The Justice and Home Affairs Council, which met in Luxembourg on Thursday and Friday, discussed the creation of minimum standards for material detention, the EU’s Strategy on the Rights of the Child, the issue of strategic lawsuits against public participation and the protection of journalists, as well as the latest development regarding the functioning of the European Public Prosecutor’s Office.
Justice Minister Stefi Drakou participated representing Cyprus in the portions of the discussion focusing on justice issues.
During the first day of the JHA Council, the Ministers held a thorough debate on pre-trial detention. Ministers focused on which minimum standards for material detention conditions and procedural rights in pre-trial detention should be prioritised, as well as the use of alternative measures to detention.
In her contribution to the discussion, the Justice Minister noted that this issue is a priority for the Republic of Cyprus, and that these concerns are being safeguarded through the criminal justice system.
Drakou referred to the differences found across the EU on this issue, and underlined that it would be beneficial for the EU to arrive at uniform standards on issues concerning the personal safety of the prisoners as well as their access to medical care. Drakou also said Cyprus supports the application, where and when possible, of alternatives to detention such as the use of a monitoring bracelet.
The Minister also said that in the case of Cyprus, the time spent in pre-trial detention is counted towards the total sentence imposed, which could contribute, in combination with other measures, to reducing prison overpopulation. Drakou also thanked Justice Minister Didier Reynders for the Commission’s intention to support member states with funding in this area.
The Ministers also discussed draft conclusions on the EU’s Strategy on the Rights of the Child, which was presented by the Commission on March 24th 2021. However during the discussion it became clear that there was no unanimity which would be required to adopt these conclusions. Several member states expressed their disappointment.
Drakou said that Cyprus supports the draft conclusions and underlined that the interests of children should be in the centre of efforts made by the EU and guide actions taken by member states.
She also said she shares the disappointment of the majority of the member states, and underlined that the promotion and strengthening of the rights of children should happen without any discrimination, and that this should be a joint European goal.
During a working lunch, the Ministers had their first exchange of views on the issue of strategic lawsuits against public participation (SLAPP), that is the use of abusive litigation against journalists that aim to discourage the press from reporting on issues that are to the public interest such as organised crime. The Ministers agreed to return to the issue at a future stage.
On Friday, the Ministers held a debate on the digital dimension of investigating child sexual abuse.
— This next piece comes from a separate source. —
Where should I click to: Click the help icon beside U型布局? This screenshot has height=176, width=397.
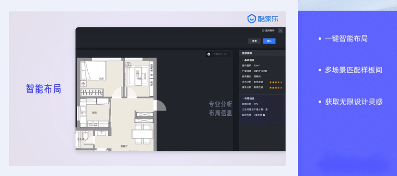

They focused in particular on how access to data for competent authorities can be guaranteed in order to effectively counter these crimes. They also discussed the role of proactive measures by social media platforms, hosting services and electronic communications providers in addressing this phenomenon.
The Minister stressed the need that new proposals should hold communications providers responsible for detecting such material.
In the margins of the meeting, the Justice Minister also met with Justice Commissioners Reynders and the Greek Minister for Justice, Constantinos Tsiaras.